Stored items
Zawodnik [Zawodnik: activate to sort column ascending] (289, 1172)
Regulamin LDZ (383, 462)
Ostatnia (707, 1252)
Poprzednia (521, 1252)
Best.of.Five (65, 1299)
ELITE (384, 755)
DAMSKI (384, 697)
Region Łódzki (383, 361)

# What is asked:
Rewrite the entries above as a numbered list, starting with the line that contains "Ostatnia (707, 1252)" and ending with the last entry, and leave out any blank lines.

# Full output:
1. Ostatnia (707, 1252)
2. Poprzednia (521, 1252)
3. Best.of.Five (65, 1299)
4. ELITE (384, 755)
5. DAMSKI (384, 697)
6. Region Łódzki (383, 361)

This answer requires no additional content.